Your answer must be the lines from the one holding "This screenshot has width=700, height=622." through the final line of the entries below, copied exactly, with no pictures.

··· DATA PROVIDED

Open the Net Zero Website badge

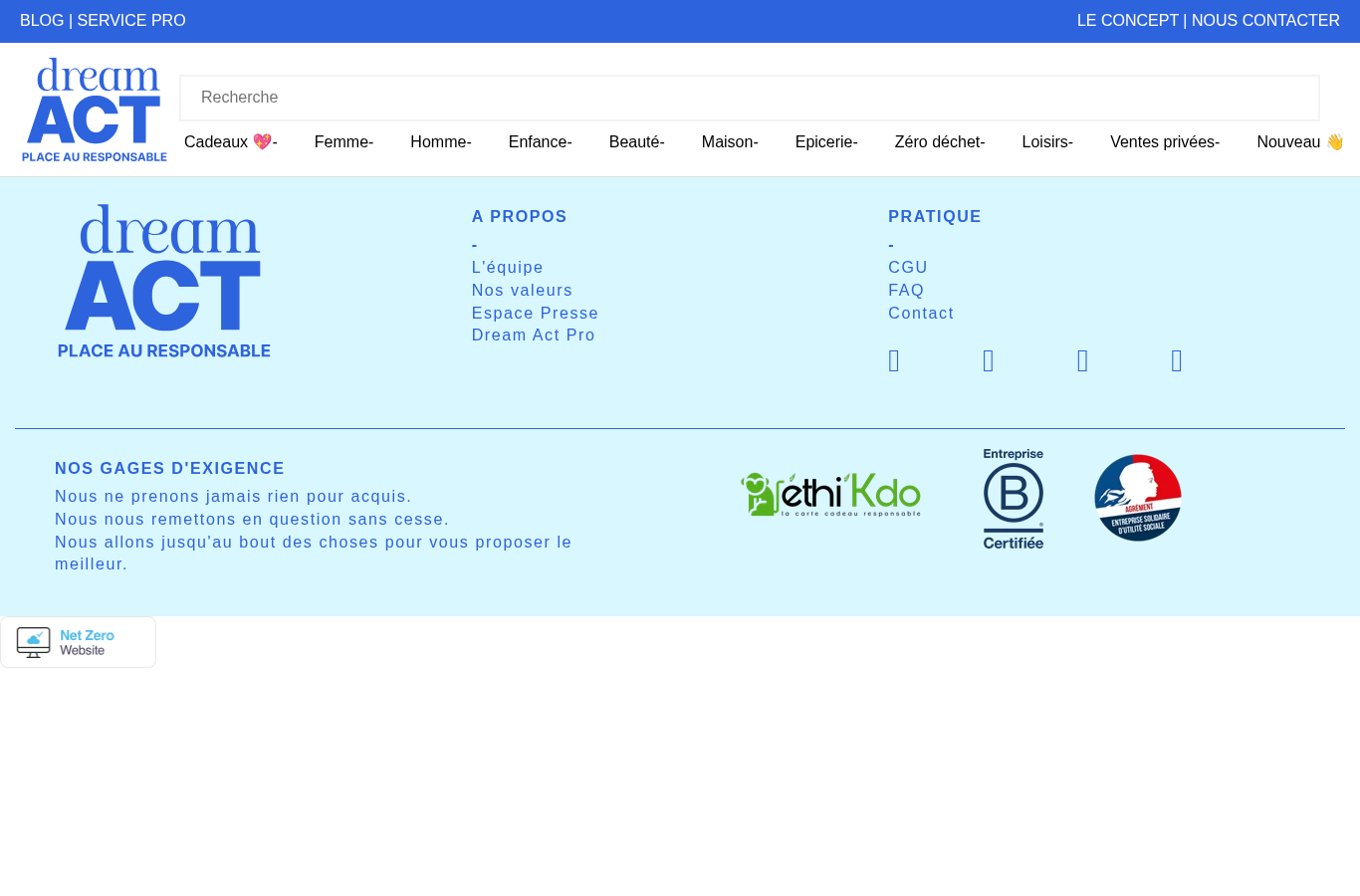[x=78, y=642]
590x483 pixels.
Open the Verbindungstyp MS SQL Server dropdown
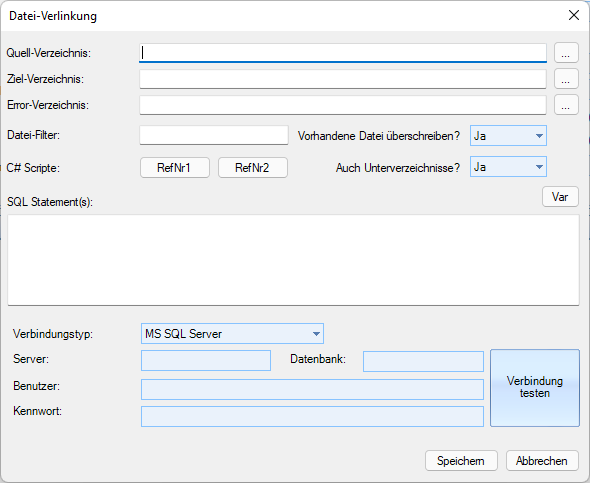(x=232, y=334)
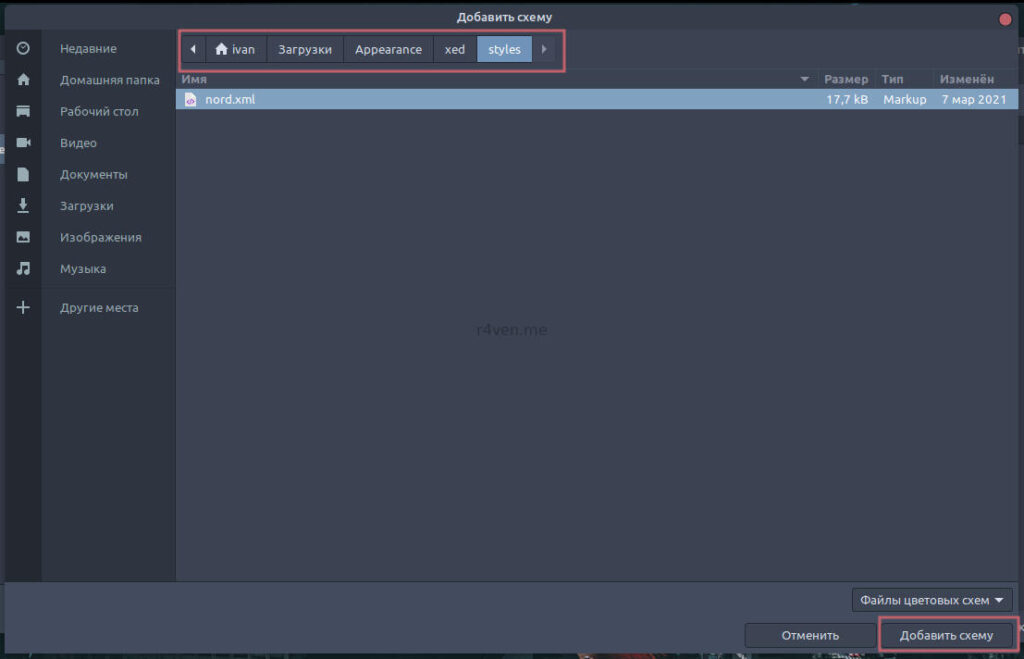Select the nord.xml file

(230, 99)
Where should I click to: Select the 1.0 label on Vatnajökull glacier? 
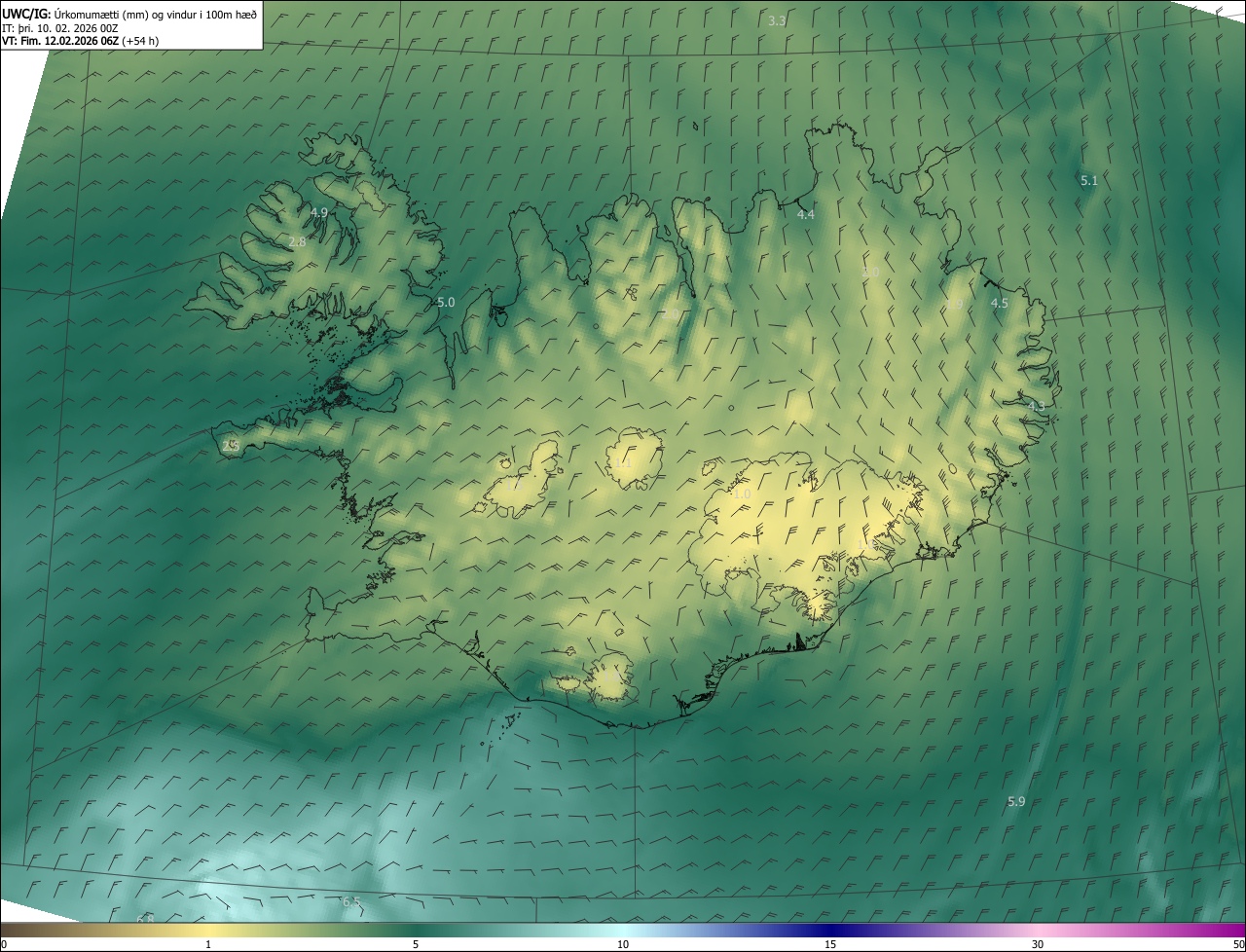point(742,494)
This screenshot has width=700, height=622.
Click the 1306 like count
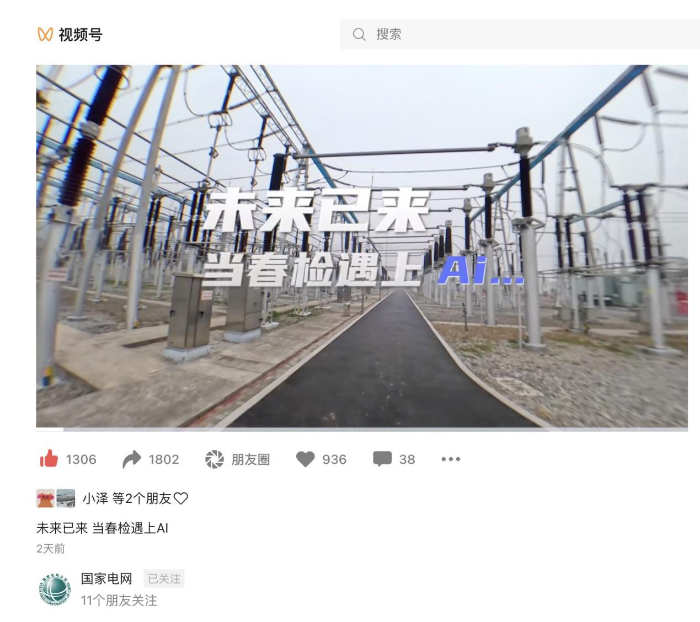(81, 459)
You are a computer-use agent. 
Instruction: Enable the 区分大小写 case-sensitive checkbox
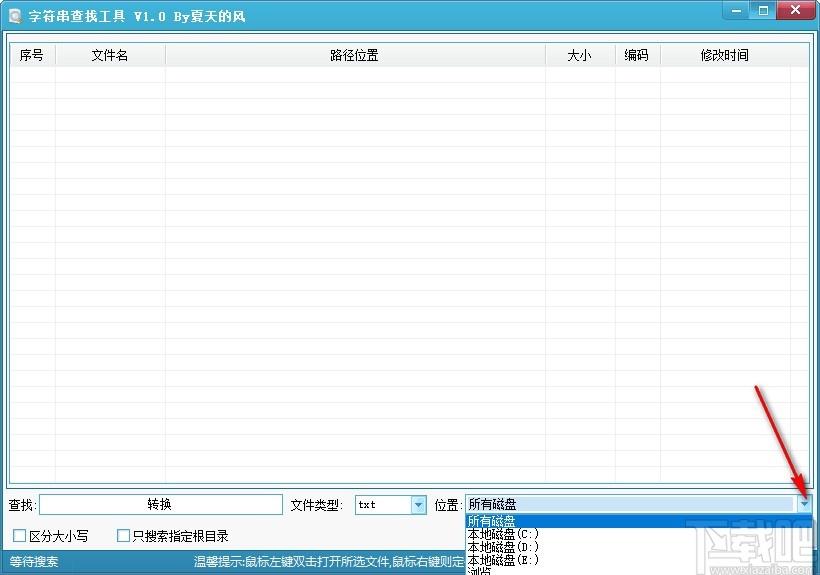[x=20, y=536]
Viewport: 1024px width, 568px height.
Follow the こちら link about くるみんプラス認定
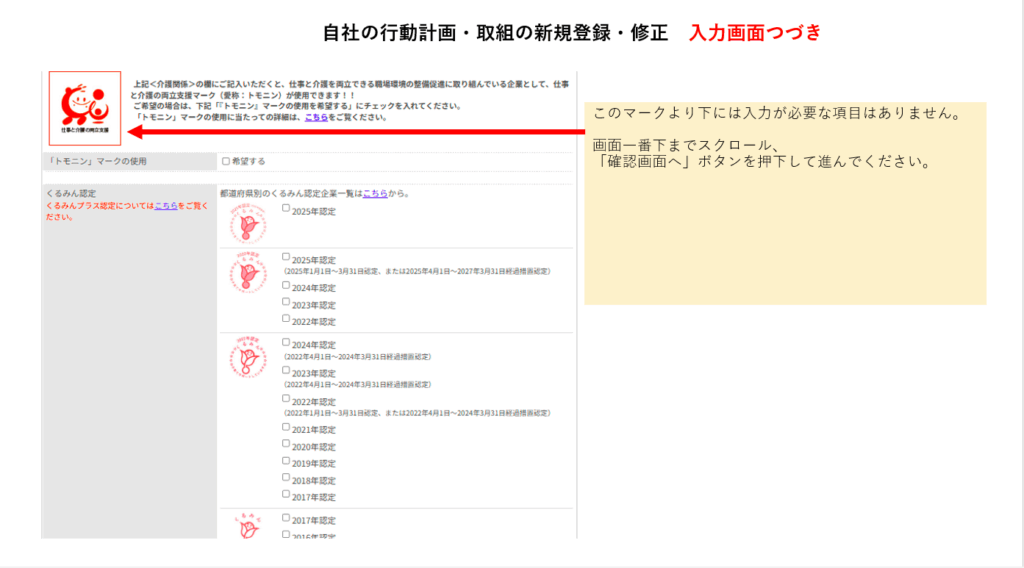coord(165,205)
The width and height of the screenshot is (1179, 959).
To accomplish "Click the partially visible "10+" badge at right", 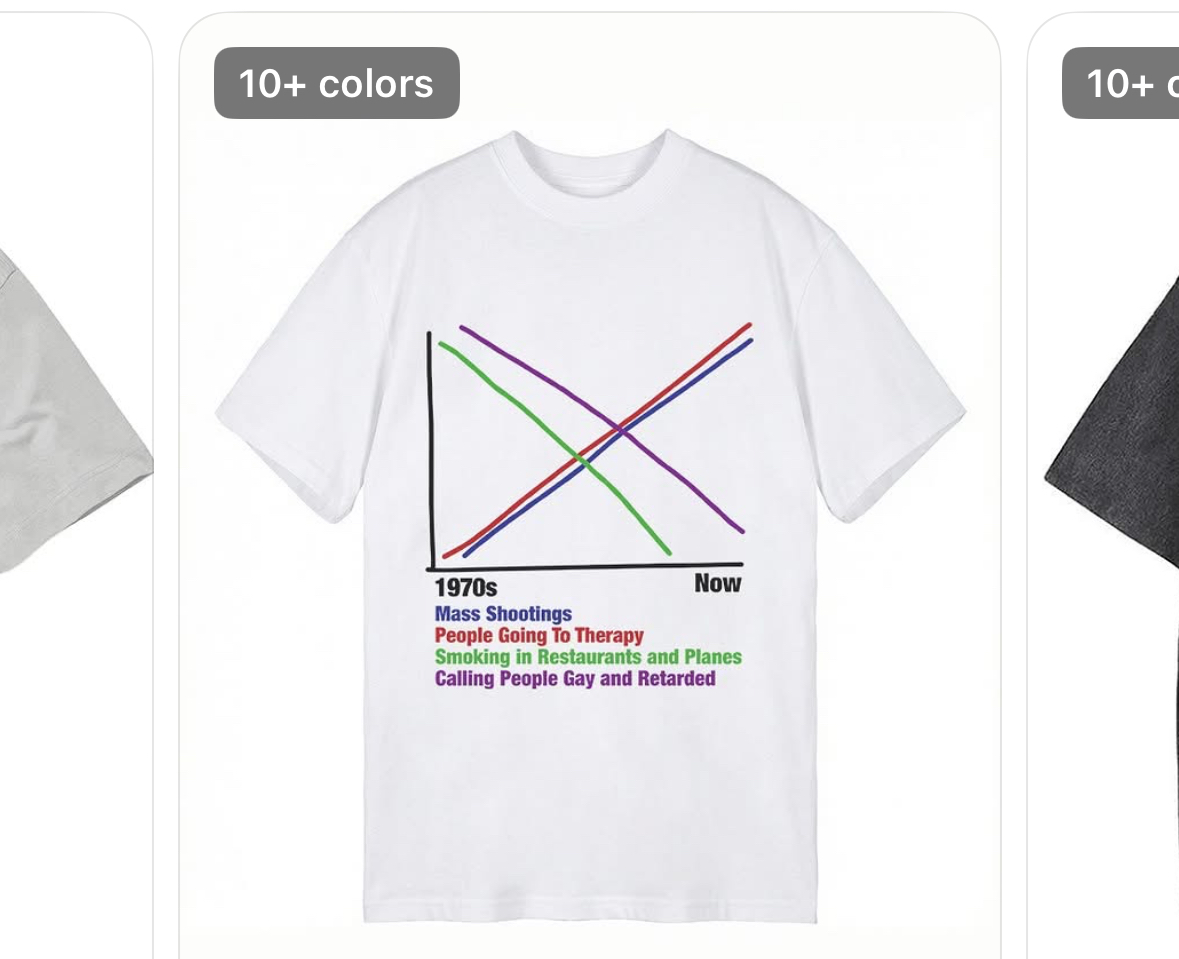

······

## SOLUTION FOR THIS PROBLEM
This screenshot has width=700, height=622.
Click the 1306 like count
(81, 459)
You are a computer-use agent. 
Instruction: Enable the 区分大小写 case-sensitive checkbox
[x=20, y=536]
Viewport: 1024px width, 568px height.
Follow the こちら link about くるみんプラス認定
coord(165,205)
The width and height of the screenshot is (1179, 959).
To accomplish "Click the partially visible "10+" badge at right", 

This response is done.